Die Bürger wollen zwar Politiker auf Augenhöhe. Gleichzeitig sollen diese die Werte unserer Gesellschaft verkörpern, als da sind: Charakterfestigkeit, Aufrichtigkeit und Verlässlichkeit. Dass Ex-Entwicklungshilfeminister Dirk Niebel (FDP ) nun zu Rheinmetall wechselt, widerspricht all diesen Tugenden. Sein Anheuern bei dem Rüstungskonzern ist unappetitlich, ja verwerflich, weil Niebel in der schwarz-gelben Merkel-Regierung selbst Entscheider im Sicherheitsrat war. Er löste mit dem Ja zu Rüstungsexporten sein Ticket in den hoch bezahlten Lobbyistenjob. Gewiss, Niebel ist nicht der Erste. Ex-Kanzler Gerhard Schröder ließ sich kurz nach dem Ausscheiden aus dem Amt indirekt vom russischen Gaskonzern Gazprom bezahlen - für die Begleitung des Nord-Stream-Projekts. Ex-Regierungschef Roland Koch wechselte samt seiner Kontakte zum Baukonzern Bilfiger-Berger, Staatsminister Eckart von Klaeden bekam einen Posten als Chef lobbyist beim Daimler-Konzern. Noch schamloser als Niebel wechselt Ex-Kanzleramtsminister Ronald Pofalla im Januar 2015 in den Bahn-Vorstand. Dort soll er jenen Wettbewerb im Schienenverkehr verhindern helfen, für den seine CDU als Marktwirtschaftspartei stets einsteht.

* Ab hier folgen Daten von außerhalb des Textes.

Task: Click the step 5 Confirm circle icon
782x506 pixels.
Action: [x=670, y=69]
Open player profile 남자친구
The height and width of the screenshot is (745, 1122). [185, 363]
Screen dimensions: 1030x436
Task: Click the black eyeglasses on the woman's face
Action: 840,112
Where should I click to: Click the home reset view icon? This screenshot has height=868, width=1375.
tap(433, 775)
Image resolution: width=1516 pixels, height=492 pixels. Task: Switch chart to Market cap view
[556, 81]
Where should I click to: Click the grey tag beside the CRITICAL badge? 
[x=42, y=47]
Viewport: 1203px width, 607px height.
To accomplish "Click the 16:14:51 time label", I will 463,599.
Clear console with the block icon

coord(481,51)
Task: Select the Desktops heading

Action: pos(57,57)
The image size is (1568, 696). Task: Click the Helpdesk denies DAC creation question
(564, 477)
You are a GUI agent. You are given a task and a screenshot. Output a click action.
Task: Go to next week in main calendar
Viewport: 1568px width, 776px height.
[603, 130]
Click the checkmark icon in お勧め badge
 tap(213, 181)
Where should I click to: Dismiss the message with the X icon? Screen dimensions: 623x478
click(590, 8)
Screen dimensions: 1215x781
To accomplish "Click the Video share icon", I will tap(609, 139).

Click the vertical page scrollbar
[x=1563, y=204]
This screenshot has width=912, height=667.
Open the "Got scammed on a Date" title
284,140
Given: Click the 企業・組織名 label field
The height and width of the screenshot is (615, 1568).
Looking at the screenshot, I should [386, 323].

Pofalla straft damit die hehren Grundsätze seiner Partei Lügen und handelt gegen das Volk, das bei freiem Wettbewerb den Bahnverkehr billiger bekäme. Man weiß nicht, worüber man mehr staunen soll: über seinen Geschäftssinn oder seine Dreistigkeit. Den gut dotierten Posten in der Wirtschaft sehen die Wechsel-Promis ganz offensichtlich als eine logische Verlängerung ihres ausgelaufenen Mandats. Es scheint, als habe nicht einmal die Kanzlerin größere Bedenken. Sie weist in solchen Fällen lediglich auf eine Schamfrist hin. Demnach wären nicht die fließenden Übergänge vom Allgemeinwohl zum Eigeninteresse problematisch, sondern es ginge allein um die Optik.

Den Bürgern aber stinkt zunehmend, wie sich Sphären verwischen und Sitten verludern. Zu gerne sähen sie in den Volksvertretern ehrliche Makler ihrer Interessen. Die Promis auf der Gehaltsliste von Konzernen aber nähren den Verdacht, bei ihren Entscheidungen weniger ans Volk als an ihr Portemonnaie zu denken. Das alles führt zu Politik- und Politikerverdrossenheit. Die Politik sollte sich nicht mehr wundern, wenn die Menschen gegen eine "Mafia " aus Interessenklüngel aufbegehren. Es gibt ihn de facto, wie der Fall Niebel beweist. Ändern könnten das nur die Parlamentarier selbst. Durch schärfere Karenzregeln, vor allem aber durch persönlichen Anstand über ihr Mandat hinaus. Nur: Anstand kann man leider nicht in Gesetze fassen.